Dr Mohammed Al Ahbabi, director general, UAE Space Agency, said that this was part of the wider plan to move the Emirates away from an oil-based economy to one based on science, technology and engineering.
The benefits include economic growth and diversification, encouraging advanced scientific research among students and graduates, and long-term global partnerships. Emirati space-based companies already include Thuraya and Yahsat.
This was emphasised with the signing of a memorandum of understanding with the Korean Space Agency at the event, the latest in a long series of MoUs with agencies worldwide. The UAE has a long-standing relationship with South Korea, as the country’s Satrec Initiative is its partner on the DubaiSat and KhalifaSat programmes.
Dr Khalifa Al Romaithi, chairman of the UAE Space Agency, said: “The UAE space sector’s strategic goals focus on building and strengthening international relationships and partnerships in the field, including developing bilateral relations with Arab states.”
To underline the region’s commitment, Yosouf Hamad Al Shaibani, director general of the Mohammed bin Rashid Space Centre (MBRSC), announced that the centre had submitted a request to host the 71st session of the International Astronautical Congress (IAC) in 2020.
The audience also heard that the UAE is on target with its Hope Mars mission, which will launch aboard a Mitsubishi Heavy Industries rocket from Japan in 2020.
It should reach the Red Planet in 2021 to coincide with celebrations that will mark the 50th anniversary of the UAE’s foundation.
Once in orbit, Hope will explore the Martian atmosphere using scientific instruments that include visible, infrared and ultraviolet spectrometers.
Its data should help scientists build a holistic model of the planet’s daily and seasonal cycles, and may explain why Mars lost a lot of its atmosphere to space.

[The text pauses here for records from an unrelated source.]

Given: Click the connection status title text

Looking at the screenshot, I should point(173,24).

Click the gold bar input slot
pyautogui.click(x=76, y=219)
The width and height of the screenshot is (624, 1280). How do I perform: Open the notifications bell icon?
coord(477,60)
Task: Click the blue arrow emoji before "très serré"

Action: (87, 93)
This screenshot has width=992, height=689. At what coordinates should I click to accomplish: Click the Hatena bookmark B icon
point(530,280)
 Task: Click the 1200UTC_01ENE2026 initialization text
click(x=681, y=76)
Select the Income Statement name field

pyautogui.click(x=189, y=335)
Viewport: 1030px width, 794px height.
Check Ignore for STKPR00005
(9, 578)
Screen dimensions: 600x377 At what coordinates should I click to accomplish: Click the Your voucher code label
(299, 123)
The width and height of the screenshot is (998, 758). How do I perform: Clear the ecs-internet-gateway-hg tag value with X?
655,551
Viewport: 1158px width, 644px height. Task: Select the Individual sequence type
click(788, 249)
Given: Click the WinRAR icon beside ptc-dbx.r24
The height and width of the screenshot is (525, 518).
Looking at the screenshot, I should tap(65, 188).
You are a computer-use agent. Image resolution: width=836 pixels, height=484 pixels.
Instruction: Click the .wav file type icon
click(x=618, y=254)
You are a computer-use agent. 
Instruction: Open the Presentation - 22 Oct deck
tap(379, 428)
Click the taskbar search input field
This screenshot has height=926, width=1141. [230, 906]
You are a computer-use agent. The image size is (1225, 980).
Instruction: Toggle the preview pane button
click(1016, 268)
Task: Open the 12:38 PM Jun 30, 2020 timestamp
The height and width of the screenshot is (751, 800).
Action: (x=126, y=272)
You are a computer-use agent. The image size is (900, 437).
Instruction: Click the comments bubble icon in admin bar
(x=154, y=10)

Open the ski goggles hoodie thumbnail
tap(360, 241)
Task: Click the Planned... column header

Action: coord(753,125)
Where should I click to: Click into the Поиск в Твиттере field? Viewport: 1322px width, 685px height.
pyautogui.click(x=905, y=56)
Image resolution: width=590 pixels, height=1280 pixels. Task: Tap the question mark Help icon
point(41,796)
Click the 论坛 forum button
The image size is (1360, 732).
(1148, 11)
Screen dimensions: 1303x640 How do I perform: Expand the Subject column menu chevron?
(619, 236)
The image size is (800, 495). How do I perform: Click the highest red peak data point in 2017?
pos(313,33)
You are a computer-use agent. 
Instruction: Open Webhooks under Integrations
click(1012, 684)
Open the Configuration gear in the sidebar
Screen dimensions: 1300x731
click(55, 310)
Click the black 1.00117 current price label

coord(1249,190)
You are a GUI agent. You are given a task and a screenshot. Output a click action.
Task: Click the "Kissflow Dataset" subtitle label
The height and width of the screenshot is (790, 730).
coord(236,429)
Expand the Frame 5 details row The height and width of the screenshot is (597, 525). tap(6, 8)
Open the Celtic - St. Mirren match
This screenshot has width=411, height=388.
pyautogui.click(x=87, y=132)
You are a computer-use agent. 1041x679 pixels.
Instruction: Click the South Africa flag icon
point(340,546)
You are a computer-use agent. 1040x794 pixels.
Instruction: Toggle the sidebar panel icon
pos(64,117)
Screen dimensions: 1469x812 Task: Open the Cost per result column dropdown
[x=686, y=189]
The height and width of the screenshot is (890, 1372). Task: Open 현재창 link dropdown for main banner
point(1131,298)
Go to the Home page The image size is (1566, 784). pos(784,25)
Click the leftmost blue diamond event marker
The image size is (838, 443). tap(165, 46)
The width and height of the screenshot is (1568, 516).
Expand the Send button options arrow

Sarah Amiri, acting director, space science department at MBRSC, said that Earth and Mars have a lot in common, so this is a vital step to understanding our own world.
Shortly after the conference, the UAE also unveiled a new project that aims to establish the first inhabitable human settlement on Mars by 2117.
Called the Mars 2117 Project, it is set to be developed and executed in partnership with major international scientific research institutions.
Meanwhile, MBRSC showcased its space projects and initiatives including KhalifaSat, a 350kg Earth observation satellite, due for launch in 2018. This will join DubaiSat 2, which was launched in 2013, and DubaiSat 1, which pioneered UAE Earth observation technology in 2009.
It was also due to launch its Nayif-1 cubesat a week after the congress, a nanosatellite with a standardised and simplified cubic design, weighing about 1kg and with sides 10cm long.
Nayif-1 was eventually launched on Wednesday, February 15 and is transmitting data to schools and universities. It produces a communication footprint ranging from 5,000-5,500km and will orbit at a height between 450km and 720km for up to three years.
MBRSC also talked of future cubesat missions to follow on from Nayif-1, which was built by engineering students from the American University of Sharjah (AUS). It confirmed that there are other cubesat projects planned at five UAE universities.
The event was also an opportunity for youngsters to find out more about the industry through the Airbus ‘Little Engineer’ space workshop.
This gave students the opportunity to simulate a space mission and send an unmanned mission to Mars. Students were tasked with building space vehicles and a rocket, using science, technology, engineering and mathematics (STEM) in a hands-on fun way.
Industry partnership on education is a vital part of the Emirates’ space programme. The congress heard how 16 young Emiratis had spent an intensive four months with Lockheed Martin in the US in 2016. This culminated in them witnessing the launch of the OSIRIS-Rex spacecraft, which will study Bennu, a near-Earth asteroid. A further event is planned for later this year.
Dr Alice Bunn, director of policy at the UK Space Agency, said that activities like this were vital to guarantee the next generation of space scientists and engineers, citing how UK European Space Agency astronaut Tim Peake’s ‘Principia’ mission had done just that.